- **Exercise brief**: A faithful copy of every entry is the goal; keep the images out of it.

- **Material for the task**:
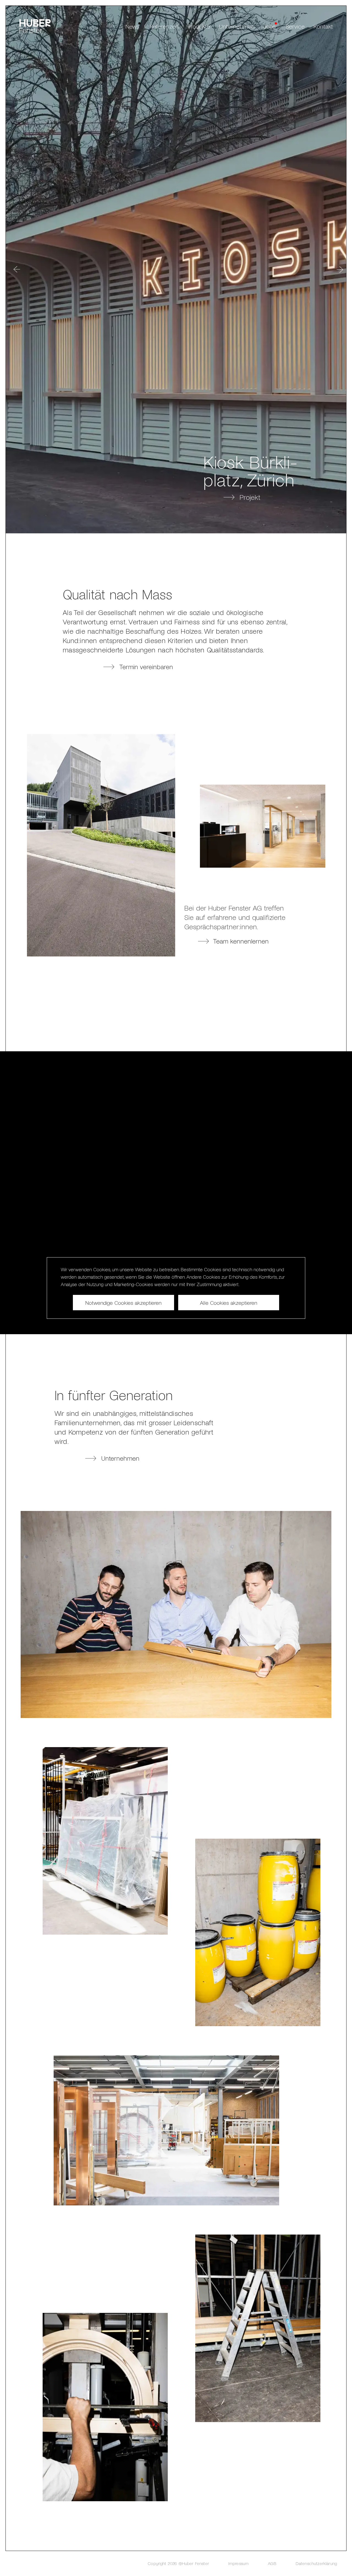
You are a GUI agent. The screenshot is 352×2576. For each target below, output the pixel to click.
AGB (272, 2563)
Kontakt (323, 26)
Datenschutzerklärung (316, 2563)
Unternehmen (237, 26)
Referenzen (164, 26)
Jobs (269, 26)
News (132, 26)
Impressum (238, 2563)
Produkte (199, 26)
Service (295, 26)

- **Answer**:
You are a GUI agent. The screenshot is 352×2576. For each target below, output the pixel to click.
AGB (272, 2563)
Kontakt (323, 26)
Datenschutzerklärung (316, 2563)
Unternehmen (237, 26)
Referenzen (164, 26)
Jobs (269, 26)
News (132, 26)
Impressum (238, 2563)
Produkte (199, 26)
Service (295, 26)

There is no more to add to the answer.